My family narrative, living with the globalism-theorising, community-building partner and the fantasy-writing, warhammer-painting, lego-animating son, is usually that the males in my family are world-builders, while I have always seen myself rather as the close reader, the textual analyst, the one who is better at seeing the trees, rather than the forest. These last few days, though, with their possibilities of seeing much larger pictures, and being part of teams that are building big and new things, were surprisingly pleasant. Perhaps I am getting the bug, after all this time.

Right now, I had better get on with my grant. Tomorrow is the deadline for submitting a draft of our research applications (not due till February) to the Faculty so as to be assigned a mentor outside the department. I made a commitment that I would make my drafts available online and try and keep to this Faculty timetable, pour encourager les autres. It has been incredibly difficult, and as I worked sporadically on my draft in various airport lounges and the hotel in St Louis over the last week, I wasn't always sure if I was making it better or worse. But I did, at least, make it somewhat longer, and so I hope to have about six pages to forward to Faculty tomorrow. I'll work on it for a few hours now (get thee behind me, jetlag!), and send it to the departmental web person tomorrow to upload. If anyone in the department should be working on theirs tonight and would like to see where I have got so far, do please email me.

2 comments:

Eileen Joy said...

Thank god that someone who as cool as you actually likes St. Louis. I can't believe it. I've lived here for about three years now and the way I describe it to people who have never been here is, "St. Louis--the greatest city that no one ever wants to visit." Chicago gets all the attention.
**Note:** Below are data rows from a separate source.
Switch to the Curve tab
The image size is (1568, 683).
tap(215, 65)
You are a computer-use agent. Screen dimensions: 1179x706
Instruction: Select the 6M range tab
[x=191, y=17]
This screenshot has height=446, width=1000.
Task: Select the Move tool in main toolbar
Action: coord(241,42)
But I'm glad, too, that no one really cares about St. Louis, because then I can hang out at all the cool places and always find a place to park. Yes, the Botanical Gardens are wonderful; in fact, I live very near them. In any case, good luck with your grant!

From an admiring fan of your work [i.e. Eileen Joy]. Cheers.

This old world is a new world said...

Thanks for these comments, Eileen. Yeah, we were lucky in St Louis: we lived in the De Mun area of Clayton; my son went to a truly phenomenal public school; and we found people extraordinarily friendly. Strangers at the school, seeing we were new, would invite us to thanksgiving, for example. There was also the thrill of living and teaching in another country, without sitting on a single committee!

Oh, and I'm a regular reader of In the Middle, too, which means I know your work, too!